NBC’s Chuck Todd will headline dinner to recognize great journalism in Kentucky, Appalachia


From the Institute for Rural Journalism and Community Issues

LEXINGTON, Ky. – NBC News Political Director Chuck Todd will be the keynote speaker Sept. 26 at the annual Al Smith Awards Dinner, which the organizers are promoting as “Kentucky’s big night for journalism.”

Chuck Todd is host of NBC’s weekly ‘Meet The Press’

The Al Smith Award for public service through community journalism by a Kentuckian will go to David Thompson, executive director of the Kentucky Press Association. He is the longest-serving executive of any newspaper association in North America.

“David has played an important role in making sure public officials in Kentucky know that this state’s newspapers stand united in their insistence that government operate openly and transparently and obey the state’s open-records and open-meetings laws. All Kentuckians have benefitted from his dedication to this principle,” said Tom Eblen, president of the Bluegrass Chapter of the Society of Professional Journalists, which presents the award with the Institute for Rural Journalism and Community Issues.

The institute, based at the University of Kentucky, will present its Tom and Pat Gish Award for courage, tenacity and integrity in rural journalism to three reporters who have provided outstanding coverage of the coal industry in Central Appalachia:

  • Howard Berkes, who retired from NPR at the end of 2018 after 38 years in public media, much of it reporting from rural America. He discovered an epidemic of black-lung disease among coal miners that federal regulators had ignored or even denied. His work was the basis for “Coal’s Deadly Dust,” a recent documentary for “Frontline” on PBS.
  • Ken Ward Jr. of the Charleston Gazette-Mail, who won a MacArthur Foundation fellowship based on his investigative reporting for the newspaper. The foundation said Ward excels at “revealing the human and environmental toll of natural-resource extraction in West Virginia and spurring greater accountability among public and private stakeholders.”
  • Paul J. Nyden, who “defended the public’s interests by consistently taking on powerful state businesses and challenging political leaders across West Virginia. He exposed deadly safety violations, renegade strip-mining and unscrupulous tax scams in a career that spanned more than three decades,” Ward wrote in Nyden’s obituary in January 2018.

These reporters did their work in the Central Appalachian coalfield, where the late Tom and Pat Gish published The Mountain Eagle for more than 50 years. The weekly newspaper in Whitesburg, Ky., became nationally known for its battles with coal operators, bureaucrats and politicians, and the firebombing of its office by a city police officer.

The Al Smith Award is named for the retired newspaper publisher who was founding producer and host of KET’s “Comment on Kentucky,” and federal co-chair of the Appalachian Regional Commission.

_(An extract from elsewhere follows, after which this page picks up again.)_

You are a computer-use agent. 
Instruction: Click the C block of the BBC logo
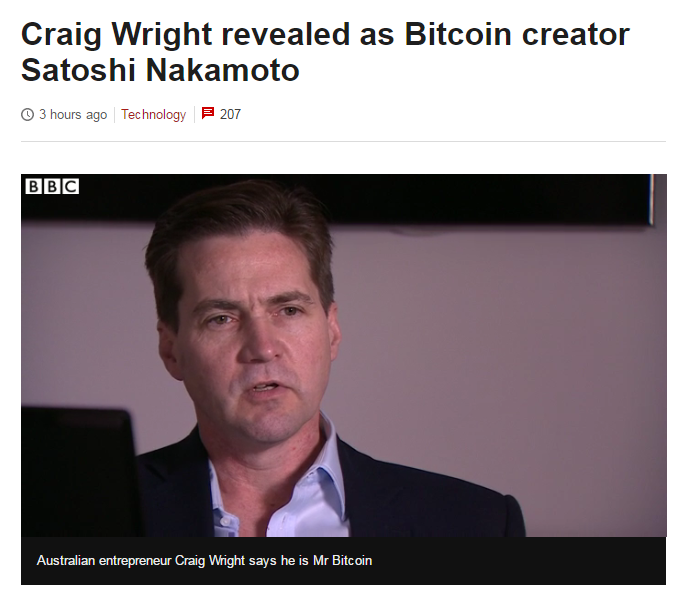[71, 186]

He was the driving force to create the Institute and is chair emeritus of its advisory board. He will be recognized at the dinner, as will winners of the SPJ chapter’s scholarships.

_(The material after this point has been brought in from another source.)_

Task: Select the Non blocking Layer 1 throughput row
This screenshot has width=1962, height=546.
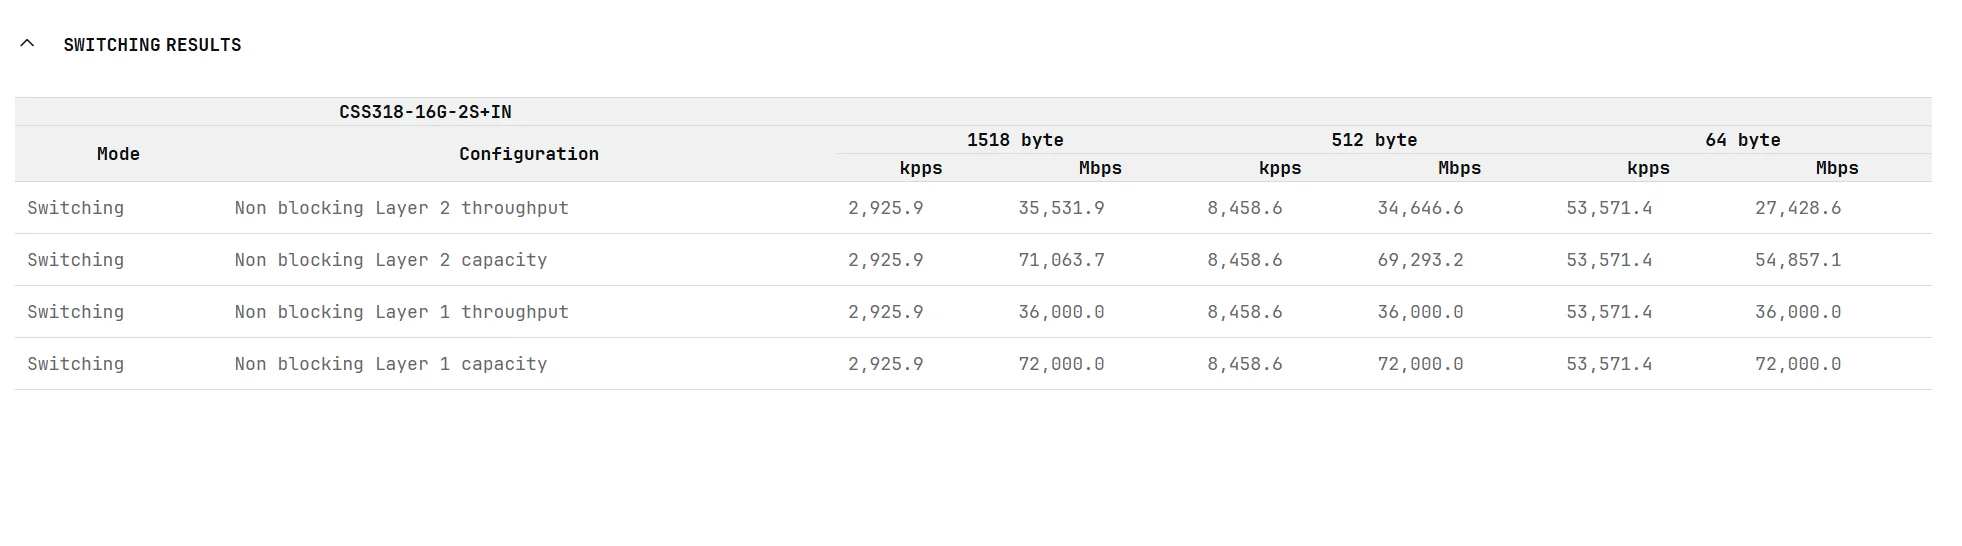Action: [x=401, y=312]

Chuck Todd is host of “Meet the Press” and “MTP Daily” and author of The Stranger: Barack Obama in the White House, drawing on his six years as NBC’s chief White House correspondent. He is a Miami-area native but has an affinity for rural issues; on election night 2016, as he watched the county-by-county map of the U.S. go mainly red, he told viewers, “This is rural America saying, ‘Stop ignoring us!’”

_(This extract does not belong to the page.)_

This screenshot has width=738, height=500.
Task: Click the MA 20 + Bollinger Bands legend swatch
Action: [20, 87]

“The Al Smith Awards Dinner is Kentucky’s big night for journalism each year,” says Al Cross, director of the institute. “It is a grand gathering of people who believe in journalism as an essential element of democracy and want it to observe high standards; who recognize the importance of rural America to the rest of the country; and who agree with us that rural Kentucky and rural America deserve good journalism just as much as the rest of the state and nation.”

Tickets to the Al Smith Awards Dinner are $125 each. Table sponsorships of $1,250 are still available; major sponsors of the dinner are Kentucky’s Electric Cooperatives and the Tallgrass Farm Foundation. Reservations can be made online at www.ukalumni.net/AlSmithDinner, by emailing al.cross@uky.edu or by calling the Institute at 859-257-3744.

Net proceeds of the dinner go to the endowment of the Institute, which helps rural journalists define the public agenda in their communities through strong reporting and fair commentary, especially on issues that have local impact but few good local sources. For details, see www.RuralJournalism.org. The Institute is part of the School of Journalism and Media in UK’s College of Communication and Information.